New York’s Kosher Restaurants Feeling the Pinch as Coronavirus Pandemic Closes Bars, Eateries Across City
New York City’s vibrant kosher restaurant scene was reeling on Monday as bars and eateries across the city shuttered in anticipation of a worsening coronavirus pandemic.
The collective decision on Sunday by the governors of New York, New Jersey and Connecticut to close all bars and restaurants, excepting takeout and delivery, from 8 p.m. on Monday night was a potentially devastating blow to an industry that has already seen revenues slump amid public concern over the spread of COVID-19.
“There is still so much that is unknown, but there’s no question that we’ve experienced a massive drop in business over the last week,” Sruli Eidelman — who runs the popular kosher southern BBQ joint Izzy’s Smokehouse in Brooklyn — told The Algemeiner on Monday.
One of the world’s major eating capitals, New York’s bars and restaurants employ up to 320,000 workers, the majority of whom are now facing an indefinite period of unemployment.
“We’re preparing for the worst,” Eidelman stated.
Although his restaurant will remain open for takeout and delivery orders, Eidelman said that he was facing a 25-percent reduction in staff.
“We’re hoping this thing passes really quick,” he added.
Zalman Wuensch — owner of the upscale Wolf and Lamb kosher steakhouse in midtown Manhattan — expressed similar anxiety about the impact on restaurant staff.
“The servers are in a very tight position, there’s no work for them, and we’re operating with a skeleton staff in the kitchen,” Wuensch told The Algemeiner.
While Wuensch is also keeping his establishment open for takeout and delivery orders, he noted that many Wolf and Lamb patrons do not live near the restaurant’s East 48th street location. He hoped demand would be greater at the restaurant’s second location in Brooklyn’s Flatbush section.

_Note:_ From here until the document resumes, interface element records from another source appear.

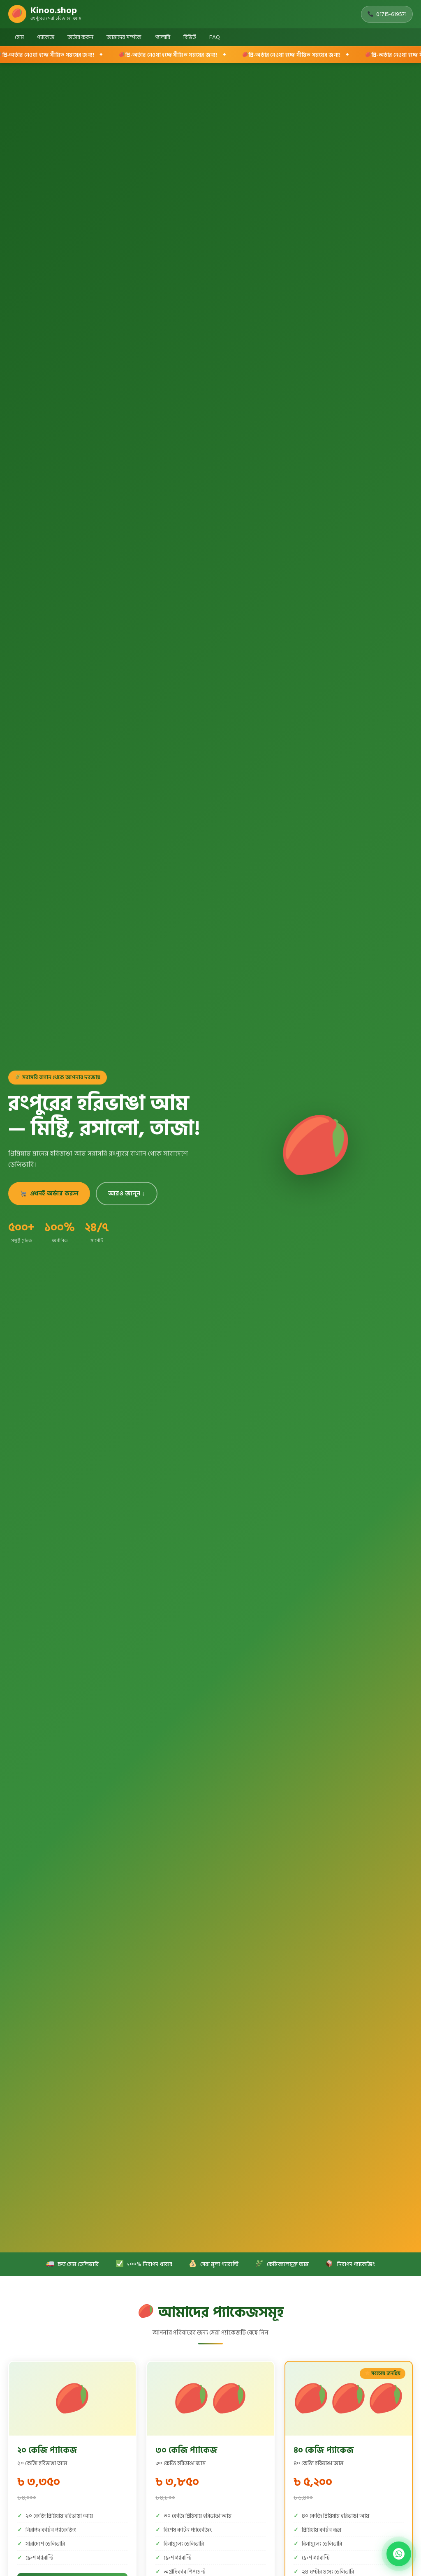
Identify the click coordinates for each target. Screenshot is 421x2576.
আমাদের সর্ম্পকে (123, 37)
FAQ (214, 37)
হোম (19, 37)
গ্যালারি (162, 37)
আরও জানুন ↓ (126, 1193)
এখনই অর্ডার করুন (49, 1193)
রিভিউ (189, 37)
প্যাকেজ (45, 37)
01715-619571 (387, 14)
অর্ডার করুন (80, 37)
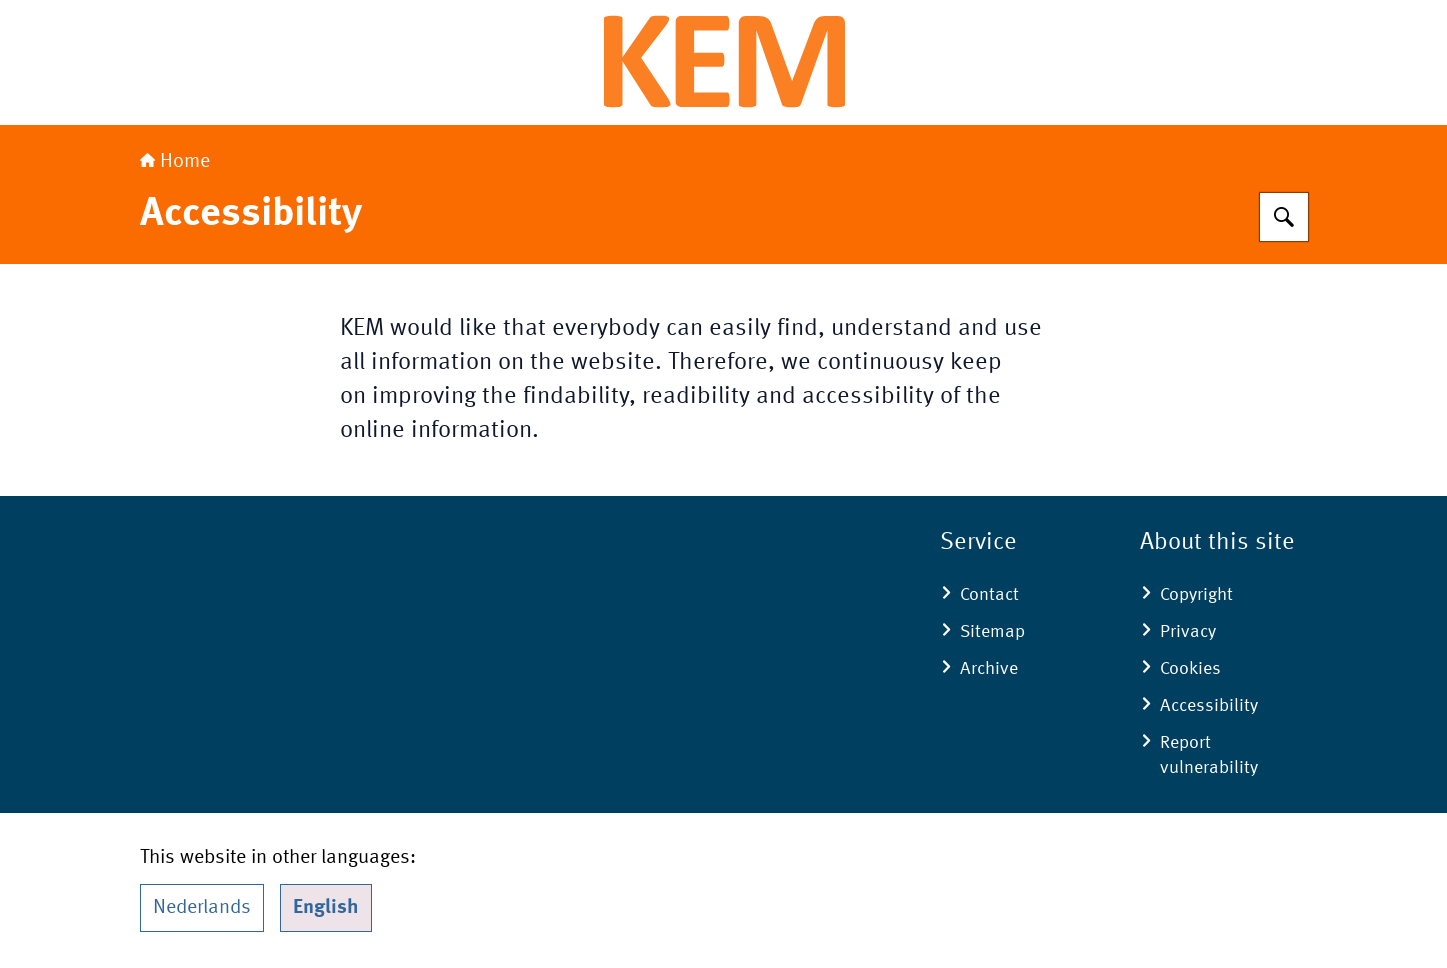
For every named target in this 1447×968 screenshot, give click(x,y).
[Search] (1284, 217)
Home (175, 162)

“It’s a day-to-day situation,” Wuensch said. “We’re really just watching and trying our best.”
A survey of New York’s hospitality sector by Crain’s New York Business in 2016 found that there were nearly 300 kosher restaurants in the city — almost as many as the number of French and Indian eateries — bolstered by a growing trend toward keeping kosher among younger Jews.
But all restaurants in the city would be feeling the pinch in the current crisis, according to Doris Schechter — founder of the normally-packed kosher eatery My Most Favorite Food on Manhattan’s Upper West Side.
“We’re all in the same boat, there’s no differentiation between kosher and non-kosher,” Schechter told The Algemeiner. “We’re all in disbelief.”
Nonetheless, Schechter sounded an optimistic note when asked about her restaurant’s prospects during the coming weeks of uncertainty.
“We’re all hanging in, we’re living in crazy times,” she said. “But we’re here for orders to go. And we’re getting ready for Passover.”